Newsroom

Enterprise Architecture

Orbus Software Release New Research on Tech Spending. What We Learned Will Shock You

Financial Demands of the Digital Age

Over the past quarter, we have been surveying IT decision makers across the US and UK to determine the increased financial demands of the pandemic. We have now published our results, with the survey revealing some truly sobering facts for the business world.

  • 85% of IT decision makers have seen tech spend increase since the pandemic, but only a third report tangible value from new investment

  • 62% are experiencing technology drift - defined as an increased gap between what companies are trying to do and what they actually achieve - as a result of spiraling costs

  • Technology spend for IT decision makers has increased by an average of 43% since the pandemic began

The most common reasons for increased spending were revealed as onboarding new technology to support working from home and hybrid working (71%), rising technology costs (69%), and the introduction of new IT regulations (56%)

However, when it comes to onboarding new technology, only 30% say that all new onboarded technology has brought tangible value, with 51% saying ‘most’ has. The majority (79%) say that all or most of the technology purchases over the past 24 months have been pre-planned, compared to 13% who say they have been last minute. The study identified that the UK is more prone to last minute investments than the US (17% vs 9%).

Our CEO Michael D'Onofrio commented: “The past two years have undoubtedly elevated the importance of technology, yet this technology drift – where there is a growing gap between what companies are trying to do and what they actually achieve – is causing significant problems. Despite spending increasing, not even a third of organizations can state it has delivered a tangible value.”

To combat these challenges and plan future technology and software purchases, 80% of respondents say their company has either onboarded (34%) or have plans to onboard (46%) an Enterprise Architecture tool. Diving deeper, the survey found that almost half (47%) onboarded Enterprise Architecture due to rising technology costs and 46% wanted to reduce the gap between IT and business stakeholders. Alongside this, 41% are bringing in Enterprise Architecture to simplify increasing complexities, and 39% say they need to gain greater visibility before moving to the cloud.

“We are currently in a period of significant friction, and organizations are needing to pivot frequently. Because of this, organizations need reliable core services that give them visibility, reliability and agility,” D'Onofrio continued. “It’s vital to have a tool that can give companies that visibility and insight.
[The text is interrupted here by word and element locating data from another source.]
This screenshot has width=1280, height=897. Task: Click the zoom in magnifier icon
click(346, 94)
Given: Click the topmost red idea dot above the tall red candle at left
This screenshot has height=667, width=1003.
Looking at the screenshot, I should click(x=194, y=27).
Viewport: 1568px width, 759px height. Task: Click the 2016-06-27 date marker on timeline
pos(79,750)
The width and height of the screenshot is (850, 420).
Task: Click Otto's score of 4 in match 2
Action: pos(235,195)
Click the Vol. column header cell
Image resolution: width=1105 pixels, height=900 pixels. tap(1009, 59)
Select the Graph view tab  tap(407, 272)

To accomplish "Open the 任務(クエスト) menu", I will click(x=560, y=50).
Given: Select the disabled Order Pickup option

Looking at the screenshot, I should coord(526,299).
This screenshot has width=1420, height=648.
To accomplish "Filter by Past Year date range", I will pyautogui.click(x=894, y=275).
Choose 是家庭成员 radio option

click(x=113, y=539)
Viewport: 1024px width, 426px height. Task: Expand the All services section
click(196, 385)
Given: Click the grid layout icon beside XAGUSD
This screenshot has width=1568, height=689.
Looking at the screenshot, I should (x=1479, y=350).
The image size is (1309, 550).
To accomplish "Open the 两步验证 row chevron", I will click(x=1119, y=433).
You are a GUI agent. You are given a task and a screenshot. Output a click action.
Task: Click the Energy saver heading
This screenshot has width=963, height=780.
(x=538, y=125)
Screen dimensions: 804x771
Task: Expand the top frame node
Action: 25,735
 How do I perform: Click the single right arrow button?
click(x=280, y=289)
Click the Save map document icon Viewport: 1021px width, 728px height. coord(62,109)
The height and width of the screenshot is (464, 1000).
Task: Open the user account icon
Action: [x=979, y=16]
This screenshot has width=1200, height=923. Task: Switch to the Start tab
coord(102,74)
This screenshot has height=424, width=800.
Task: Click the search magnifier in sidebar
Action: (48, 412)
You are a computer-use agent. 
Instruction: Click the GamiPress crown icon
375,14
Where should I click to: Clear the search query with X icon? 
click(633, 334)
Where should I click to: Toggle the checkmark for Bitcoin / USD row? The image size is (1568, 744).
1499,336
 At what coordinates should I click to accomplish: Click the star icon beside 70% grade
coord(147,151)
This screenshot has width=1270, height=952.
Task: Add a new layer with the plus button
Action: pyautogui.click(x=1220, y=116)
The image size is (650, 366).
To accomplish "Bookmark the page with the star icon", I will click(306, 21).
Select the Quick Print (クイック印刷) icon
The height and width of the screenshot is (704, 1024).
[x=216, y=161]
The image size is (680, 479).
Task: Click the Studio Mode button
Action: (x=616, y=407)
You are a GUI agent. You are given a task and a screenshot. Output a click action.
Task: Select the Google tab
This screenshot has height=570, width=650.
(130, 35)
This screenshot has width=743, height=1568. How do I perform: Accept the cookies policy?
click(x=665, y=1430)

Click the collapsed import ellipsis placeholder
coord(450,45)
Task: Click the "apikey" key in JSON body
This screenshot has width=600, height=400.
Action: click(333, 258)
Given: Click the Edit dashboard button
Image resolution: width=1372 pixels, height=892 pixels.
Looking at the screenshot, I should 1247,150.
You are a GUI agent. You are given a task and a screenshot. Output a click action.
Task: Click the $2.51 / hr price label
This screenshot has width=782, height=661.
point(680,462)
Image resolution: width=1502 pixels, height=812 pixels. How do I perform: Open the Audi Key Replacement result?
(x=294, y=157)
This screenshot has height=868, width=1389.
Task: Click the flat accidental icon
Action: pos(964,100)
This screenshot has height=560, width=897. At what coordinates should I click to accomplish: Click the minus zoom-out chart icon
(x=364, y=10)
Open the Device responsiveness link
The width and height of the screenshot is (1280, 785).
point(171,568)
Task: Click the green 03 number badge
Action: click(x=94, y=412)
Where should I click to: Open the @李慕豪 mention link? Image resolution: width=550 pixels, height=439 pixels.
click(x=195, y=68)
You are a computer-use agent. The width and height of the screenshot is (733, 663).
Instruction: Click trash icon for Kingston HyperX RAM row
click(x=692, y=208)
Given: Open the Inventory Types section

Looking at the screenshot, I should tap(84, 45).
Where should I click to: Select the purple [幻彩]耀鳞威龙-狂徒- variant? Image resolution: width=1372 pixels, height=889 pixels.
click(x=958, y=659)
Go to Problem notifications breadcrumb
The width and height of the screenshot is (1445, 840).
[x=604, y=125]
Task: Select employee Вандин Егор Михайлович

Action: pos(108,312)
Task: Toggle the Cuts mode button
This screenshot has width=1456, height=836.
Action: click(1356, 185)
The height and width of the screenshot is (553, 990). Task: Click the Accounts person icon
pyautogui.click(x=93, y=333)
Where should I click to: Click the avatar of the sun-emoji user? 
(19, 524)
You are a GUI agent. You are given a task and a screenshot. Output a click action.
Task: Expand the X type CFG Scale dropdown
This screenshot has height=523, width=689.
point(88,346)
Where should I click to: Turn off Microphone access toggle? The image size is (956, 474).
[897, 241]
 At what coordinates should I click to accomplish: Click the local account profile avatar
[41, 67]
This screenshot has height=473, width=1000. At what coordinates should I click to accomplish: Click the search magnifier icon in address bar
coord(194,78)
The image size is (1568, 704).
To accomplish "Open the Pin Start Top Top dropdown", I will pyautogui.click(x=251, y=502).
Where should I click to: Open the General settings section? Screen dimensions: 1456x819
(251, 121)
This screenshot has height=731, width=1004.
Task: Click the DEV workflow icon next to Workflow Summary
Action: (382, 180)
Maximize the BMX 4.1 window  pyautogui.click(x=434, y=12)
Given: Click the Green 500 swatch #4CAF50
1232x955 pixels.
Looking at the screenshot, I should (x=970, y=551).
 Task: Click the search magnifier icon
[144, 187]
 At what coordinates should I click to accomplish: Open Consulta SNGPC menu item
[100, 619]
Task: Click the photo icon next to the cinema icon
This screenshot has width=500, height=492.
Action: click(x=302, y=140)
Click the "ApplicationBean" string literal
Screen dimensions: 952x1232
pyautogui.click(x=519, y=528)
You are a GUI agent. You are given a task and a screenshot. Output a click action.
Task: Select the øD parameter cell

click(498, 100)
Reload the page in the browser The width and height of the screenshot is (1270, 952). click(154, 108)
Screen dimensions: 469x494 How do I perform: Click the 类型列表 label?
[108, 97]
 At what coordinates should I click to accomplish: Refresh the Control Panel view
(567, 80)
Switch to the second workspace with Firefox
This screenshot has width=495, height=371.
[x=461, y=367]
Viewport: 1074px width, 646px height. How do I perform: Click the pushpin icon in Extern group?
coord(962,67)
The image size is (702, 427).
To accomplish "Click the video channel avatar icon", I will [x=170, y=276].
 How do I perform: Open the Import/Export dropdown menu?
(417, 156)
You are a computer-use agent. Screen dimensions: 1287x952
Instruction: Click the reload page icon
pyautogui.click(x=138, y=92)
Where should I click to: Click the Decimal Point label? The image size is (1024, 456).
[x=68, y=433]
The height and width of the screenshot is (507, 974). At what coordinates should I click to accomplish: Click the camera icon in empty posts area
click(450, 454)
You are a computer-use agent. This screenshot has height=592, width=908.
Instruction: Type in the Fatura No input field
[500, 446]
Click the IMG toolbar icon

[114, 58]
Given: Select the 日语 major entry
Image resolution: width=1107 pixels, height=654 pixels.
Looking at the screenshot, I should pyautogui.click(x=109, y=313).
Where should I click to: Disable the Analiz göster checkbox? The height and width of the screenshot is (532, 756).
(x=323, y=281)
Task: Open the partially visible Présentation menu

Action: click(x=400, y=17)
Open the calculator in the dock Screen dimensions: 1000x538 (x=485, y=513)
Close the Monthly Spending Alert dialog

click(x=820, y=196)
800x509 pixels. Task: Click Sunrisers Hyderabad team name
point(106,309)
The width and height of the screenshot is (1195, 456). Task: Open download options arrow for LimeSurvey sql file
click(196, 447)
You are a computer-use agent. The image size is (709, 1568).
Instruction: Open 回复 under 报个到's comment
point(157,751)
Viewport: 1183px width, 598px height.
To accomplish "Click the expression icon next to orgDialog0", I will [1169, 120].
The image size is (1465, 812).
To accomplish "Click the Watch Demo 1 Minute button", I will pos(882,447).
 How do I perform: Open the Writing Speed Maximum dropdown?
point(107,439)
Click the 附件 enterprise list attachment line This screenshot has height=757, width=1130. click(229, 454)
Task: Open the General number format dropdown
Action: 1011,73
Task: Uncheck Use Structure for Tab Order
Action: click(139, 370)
Without Enterprise Architecture, the challenges faced by IT teams will continue to get out of hand.”

The survey also revealed the IT roadmaps in place across the UK and US. It found that 95% have a technology roadmap in place to help make informed technology purchases. They most commonly plan for the next 6 (26%) or 12 months (37%). However, 14% have an 18-month roadmap in place and 19% for 2 years or even longer.

As Michael D'Onofrio states, these figures make clear the need for enterprises to become more agile, with better alignment between the aims of business strategy and IT spending. Enterprise Architecture, supported by a market-leading EA tool like iServer365, is the answer to the question posed by these figures.